Une réforme nécessaire

La décentralisation a été une très belle victoire. En faisant des élus locaux des acteurs majeurs de la vie quotidienne, déchargé de la tutelle encombrante et paralysante de l’Etat, les lois de décentration ont libéré les énergies locales au service des citoyens. Ce fut l’une des réformes phares de gauche, amplifiée par la loi constitutionnelle du mois de mars 2003 sous le gouvernement de Jean-Pierre Raffarin, alors président de la Région Poitou Charente.

Mais l’histoire de la décentration à la française est aussi celle de la superposition des structures administratives qui, au fil des ans, se sont instituées en strates aujourd’hui rigidifiées mais sans grande cohérence malgré le principe qui voulait qu’à chaque niveau de collectivités corresponde un niveau de compétences (la logique dite du « bloc de compétence).

Un enchevêtrement de structures

Aujourd’hui, le citoyen vit ainsi dans une commune au-dessus de la laquelle se trouve souvent l’établissement public de coopération intercommunale, puis le canton avec le conseil général, enfin la Région. Cette description ne compte pas les pays de la loi Voynet qui eux-mêmes se cristallisent souvent dans des structures intercommunales. Pour les habitants de Paris, Lyon et Marseille, il faut aussi compter le maire d’arrondissement.

On comprend dès lors qu’il devient urgent de réformer le paysage décentralisé pour parvenir enfin à un décor plus simple et plus lisible, afin que l’on sache qui fait quoi et qui paye pour quoi.
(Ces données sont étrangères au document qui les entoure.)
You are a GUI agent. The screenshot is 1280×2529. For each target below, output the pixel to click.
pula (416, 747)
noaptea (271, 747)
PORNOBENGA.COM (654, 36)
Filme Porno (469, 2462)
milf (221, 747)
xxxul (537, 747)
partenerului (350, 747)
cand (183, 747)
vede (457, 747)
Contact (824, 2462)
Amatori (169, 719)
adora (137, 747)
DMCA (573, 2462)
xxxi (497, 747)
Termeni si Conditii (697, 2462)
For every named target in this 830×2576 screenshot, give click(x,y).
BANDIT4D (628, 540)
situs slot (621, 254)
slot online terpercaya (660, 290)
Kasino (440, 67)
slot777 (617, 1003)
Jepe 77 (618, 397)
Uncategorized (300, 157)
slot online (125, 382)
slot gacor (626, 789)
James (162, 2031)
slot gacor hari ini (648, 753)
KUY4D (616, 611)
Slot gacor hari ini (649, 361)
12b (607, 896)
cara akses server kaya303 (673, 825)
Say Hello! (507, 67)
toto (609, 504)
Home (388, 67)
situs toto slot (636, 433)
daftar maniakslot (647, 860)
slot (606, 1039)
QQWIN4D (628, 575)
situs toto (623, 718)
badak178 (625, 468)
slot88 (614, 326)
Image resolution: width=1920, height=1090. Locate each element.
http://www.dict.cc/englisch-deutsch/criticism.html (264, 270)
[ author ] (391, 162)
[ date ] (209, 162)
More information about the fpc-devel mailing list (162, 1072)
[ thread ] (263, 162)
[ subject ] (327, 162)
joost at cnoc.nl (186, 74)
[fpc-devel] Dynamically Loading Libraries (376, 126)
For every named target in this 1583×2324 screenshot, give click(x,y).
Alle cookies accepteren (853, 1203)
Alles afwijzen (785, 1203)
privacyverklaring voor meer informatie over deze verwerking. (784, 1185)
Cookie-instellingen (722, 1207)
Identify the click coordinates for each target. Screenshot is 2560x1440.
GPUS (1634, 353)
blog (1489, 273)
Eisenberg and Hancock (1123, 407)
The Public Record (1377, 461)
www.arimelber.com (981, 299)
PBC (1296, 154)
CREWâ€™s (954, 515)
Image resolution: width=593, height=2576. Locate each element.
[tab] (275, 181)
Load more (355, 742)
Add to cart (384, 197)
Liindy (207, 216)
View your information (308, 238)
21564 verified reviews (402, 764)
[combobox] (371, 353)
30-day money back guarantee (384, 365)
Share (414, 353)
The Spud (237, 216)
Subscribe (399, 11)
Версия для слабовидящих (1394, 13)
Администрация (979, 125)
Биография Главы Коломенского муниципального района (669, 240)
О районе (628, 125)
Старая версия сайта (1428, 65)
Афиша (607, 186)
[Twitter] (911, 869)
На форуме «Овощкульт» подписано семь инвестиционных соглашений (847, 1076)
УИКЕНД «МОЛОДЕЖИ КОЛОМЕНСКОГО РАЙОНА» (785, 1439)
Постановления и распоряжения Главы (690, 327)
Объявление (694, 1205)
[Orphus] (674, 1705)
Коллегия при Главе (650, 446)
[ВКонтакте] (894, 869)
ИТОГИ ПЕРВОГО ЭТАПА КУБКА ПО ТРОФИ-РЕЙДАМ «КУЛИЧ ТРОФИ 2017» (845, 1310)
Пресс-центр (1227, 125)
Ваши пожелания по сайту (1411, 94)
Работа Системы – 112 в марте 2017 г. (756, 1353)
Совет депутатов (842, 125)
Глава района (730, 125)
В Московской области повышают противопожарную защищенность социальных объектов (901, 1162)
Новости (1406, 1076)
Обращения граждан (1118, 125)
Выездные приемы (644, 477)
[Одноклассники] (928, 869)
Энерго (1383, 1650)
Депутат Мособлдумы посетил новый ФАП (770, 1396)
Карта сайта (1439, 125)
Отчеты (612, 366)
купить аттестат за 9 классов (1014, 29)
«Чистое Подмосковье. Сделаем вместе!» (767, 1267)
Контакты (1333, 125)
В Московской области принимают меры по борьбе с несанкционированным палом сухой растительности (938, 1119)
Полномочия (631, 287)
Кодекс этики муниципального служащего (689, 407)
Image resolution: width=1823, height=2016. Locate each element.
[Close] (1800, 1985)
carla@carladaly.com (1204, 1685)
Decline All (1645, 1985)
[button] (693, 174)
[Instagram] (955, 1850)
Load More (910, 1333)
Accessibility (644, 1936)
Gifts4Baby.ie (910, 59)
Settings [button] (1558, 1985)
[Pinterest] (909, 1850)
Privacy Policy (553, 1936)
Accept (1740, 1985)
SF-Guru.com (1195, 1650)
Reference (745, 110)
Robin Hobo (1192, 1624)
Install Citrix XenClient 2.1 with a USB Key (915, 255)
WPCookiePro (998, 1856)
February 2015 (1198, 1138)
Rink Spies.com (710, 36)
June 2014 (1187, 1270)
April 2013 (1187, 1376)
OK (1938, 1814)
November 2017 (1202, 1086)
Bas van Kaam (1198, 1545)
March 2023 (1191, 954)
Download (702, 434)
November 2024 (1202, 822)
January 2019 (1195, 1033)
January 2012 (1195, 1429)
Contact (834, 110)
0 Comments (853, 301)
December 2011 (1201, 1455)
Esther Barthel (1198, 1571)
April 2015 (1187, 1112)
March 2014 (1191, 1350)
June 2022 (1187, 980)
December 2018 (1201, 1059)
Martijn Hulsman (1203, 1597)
L’autre grande question concerne la fiscalité locale. Au fil des années, chaque niveau de collectivités locales a reçu compétence pour, dans certaines limites, prélever l’impôt. Or la souveraineté fiscale est l’une des marques de pouvoir les plus importantes pour un élu puisque cela marque à la fois sa légitimité et son territoire. Chacun a ainsi une bonne raison d’augmenter tous les ans un peu plus l’impôt, soit progressivement tous les ans, soit de façon plus importante au cours de premières années d’un mandat. Or le contribuable n’a tout simplement aujourd’hui la capacité de faire face à toutes ces augmentations,

L’argument selon lequel il n’y aurait pas de choix à l’augmention des impôts en raison des transferts insuffisants des dotations et transferts financiers de l’Etat trouvent aujourd’hui ses limites et est de moins en moins accepté par les citoyens, les usagers ou contribuables. Bref ces derniers ne sont plus prêts à payer à n’importe quel prix le service public. Le Président de la République l’a rappelé en recevant les maires au palais de l’Elysée vendredi 20 novembre « C’est le même contribuable qui paie ».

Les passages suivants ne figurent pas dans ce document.